Se o ditado, no resto do Brasil, é “dar-se um boi para não entrar numa briga; e uma boiada, para não sair”; no RS, é um pouco diferente. O boi é para entrar na peleia.

Como bom gaúcho, entro hoje numa rinha com a qual não tenho nada que ver. Tudo por provocação de futebol no grupo de colaboradores da Esmeril.

Eu nem sei bem como começou. Quando cheguei, estavam falando do “Corinthians bicampeão mundial” e que “o Palmeiras não tem mundial”.

Primeiro, e sem importância alguma, mas vou falar do mesmo jeito, apesar de forma consagrada, Palmeiras é “Sociedade Esportiva”. Deveria ser “a Palmeiras”; não, “o Palmeiras”. Dito isso, voltemos à questão principal.

Eu não sei se o Palmeiras tem mundial ou não. Só sei que se o Corinthians é bicampeão do mundo, então o Palmeiras é campeão mundial. É preciso escolher.

I. A INTERCONTINENTAL E A MESQUINHEZ DA FIFA

Antes de entrar no mérito, quero dizer que os colorados gostam de dizer que o Grêmio não tem mundial. É diferente do caso do Palmeiras porque ganhamos a Intercontinental.

Acontece que a Intercontinental foi criada em 1960 exatamente para determinar o campeão do mundo. Inclusive, o torneio cumpriu bem seu papel de sua fundação até 2004 – primeiro, com série em ida e volta entre os campeões europeus e sul-americanos; depois, com uma partida única no Japão, graças ao apoio da Toyota.
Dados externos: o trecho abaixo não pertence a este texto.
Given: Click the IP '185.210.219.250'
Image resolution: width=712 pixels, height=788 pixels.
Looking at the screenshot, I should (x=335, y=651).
Ainda assim, os colorados incomodam. ¿Por quê? Por causa de uma mesquinhez da Dona FIFA. E essa mesquinhez que nos ajuda a entender a origem desse debate mundialista do ludopédio de São Paulo.


Nota:
Esta semana, a FIFA anunciou o retorno da Intercontinental. Nenhuma surpresa. Era evidente que o torneio seria restaurado, de uma forma ou de outra.
A FIFA anunciara um torneio quadrienal. Só que um mundial de clubes NÃO pode ocorrer a cada quatro anos. Haveria um vácuo se ficasse só com esse. A FIFA percebeu e cobriu o buraco antes que outros o fizessem.
O Mundial de Clubes quadrienal da FIFA será disputado. Agora, quantas edições terá, isso já é uma incógnita. Esse torneio é supérfluo.
O que não pode deixar de acontecer é uma decisão anual que determine o campeão do mundo. A nova Intercontinental resolve isso.
A FIFA pode até não querer que o campeão seja “campeão do mundo”, eu não sei, mas será inevitavelmente reconhecido como tal.


Em 2005, a FIFA assumiu a Intercontinental. Mudou-lhe o nome, o troféu, e o formato; manteve o local e o patrocinador; e, num gesto de pequenez infinitesimal, apagou-lhe a história.

Ao menos, tentou apagar toda a história. Deixou um fio solto: o “Mundial de Clubes da FIFA 2000”.

II. O MUNDIAL FIFA DE 2000

Incomodava a FIFA o fato de o título de “campeão do mundo” ser conferido em conjunto pela UEFA e pela Conmebol – criadoras e avalistas da Intercontinental. A FIFA crê que só a ela compete tal autoridade. Em 2000, resolveu então criar um torneio próprio, que viria substituir a Intercontinental.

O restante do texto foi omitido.